O mercado físico do boi gordo iniciou a semana com algumas transações apresentando preços superiores às referências médias. Essa movimentação reflete um cenário complexo, onde as indústrias maiores estão mais confortáveis em suas escalas de abate, enquanto os frigoríficos menores enfrentam dificuldades.
Fernando Henrique Iglesias, analista da consultoria Safras & Mercado, aponta que a situação das escalas de abate permanece estável, mas a demanda por carne bovina enfrenta desafios significativos. A ausência da China nas importações é um fator que impacta diretamente as exportações, que continuam a declinar. No mercado interno, a expectativa é de um consumo fraco, com pouco incentivo entre atacado e varejo.
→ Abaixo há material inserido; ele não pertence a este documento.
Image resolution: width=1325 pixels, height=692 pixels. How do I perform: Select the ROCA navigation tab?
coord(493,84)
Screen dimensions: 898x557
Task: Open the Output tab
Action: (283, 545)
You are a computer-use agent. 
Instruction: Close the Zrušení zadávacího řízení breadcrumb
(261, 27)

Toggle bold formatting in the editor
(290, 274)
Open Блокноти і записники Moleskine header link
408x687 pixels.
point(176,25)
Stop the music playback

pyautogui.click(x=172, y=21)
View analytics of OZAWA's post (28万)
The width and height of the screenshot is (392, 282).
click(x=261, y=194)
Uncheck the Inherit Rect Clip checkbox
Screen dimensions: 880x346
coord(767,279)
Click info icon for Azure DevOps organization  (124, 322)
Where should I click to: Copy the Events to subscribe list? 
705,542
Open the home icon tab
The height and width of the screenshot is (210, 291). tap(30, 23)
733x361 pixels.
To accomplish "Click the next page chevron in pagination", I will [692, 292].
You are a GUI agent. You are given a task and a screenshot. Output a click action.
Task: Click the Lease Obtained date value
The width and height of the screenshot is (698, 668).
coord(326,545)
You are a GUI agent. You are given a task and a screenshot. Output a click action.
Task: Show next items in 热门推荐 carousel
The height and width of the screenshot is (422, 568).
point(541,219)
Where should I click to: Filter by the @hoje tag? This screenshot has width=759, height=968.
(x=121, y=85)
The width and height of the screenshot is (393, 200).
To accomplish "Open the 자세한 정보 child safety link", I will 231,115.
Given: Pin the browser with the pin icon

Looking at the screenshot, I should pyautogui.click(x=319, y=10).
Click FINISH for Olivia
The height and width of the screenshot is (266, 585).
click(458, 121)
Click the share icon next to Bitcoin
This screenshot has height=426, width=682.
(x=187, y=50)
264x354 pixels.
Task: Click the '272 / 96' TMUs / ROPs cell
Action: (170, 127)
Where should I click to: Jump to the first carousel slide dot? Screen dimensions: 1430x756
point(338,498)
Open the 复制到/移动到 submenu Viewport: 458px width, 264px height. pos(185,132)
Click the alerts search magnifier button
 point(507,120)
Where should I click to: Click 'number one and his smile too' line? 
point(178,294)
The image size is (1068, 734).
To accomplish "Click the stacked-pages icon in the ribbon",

Iglesias também destaca que, embora o descompasso entre o mercado futuro e o físico esteja diminuindo, ainda é necessária uma correção para equilibrar os preços. Essa situação é crucial, uma vez que a saúde do setor depende da interação entre oferta e demanda.
Preços do boi gordo
- São Paulo: R$ 350,33
- Goiás: R$ 341,25
- Minas Gerais: R$ 336,41
- Mato Grosso do Sul: R$ 347,39
- Mato Grosso: R$ 330,95
Mercado atacadista
O mercado atacadista começa a semana em níveis mais altos, após os reajustes observados na última sexta-feira. A injeção de recursos com o pagamento de salários pode ter contribuído para a reposição entre atacado e varejo, mas a previsão para a segunda quinzena é de um consumo mais moderado.
Além disso, a competitividade crescente de cortes suínos e carne de frango limita o potencial de valorização da carne bovina, especialmente em um contexto de menor poder de compra das famílias. Essa realidade torna o cenário ainda mais desafiador para os produtores.
- Quarto traseiro: R$ 27,50 por quilo
- Quarto dianteiro: R$ 19,50 por quilo
- Ponta de agulha: R$ 18,50 por quilo
Câmbio
O dólar comercial encerrou a sessão com uma alta de 0,48%, sendo negociado a R$ 5,1482 para venda e R$ 5,1462 para compra. Durante o dia, a moeda americana oscilou entre a mínima de R$ 5,1414 e a máxima de R$ 5,1824. Essa flutuação cambial pode impactar diretamente os custos de importação e, consequentemente, os preços da carne no mercado interno.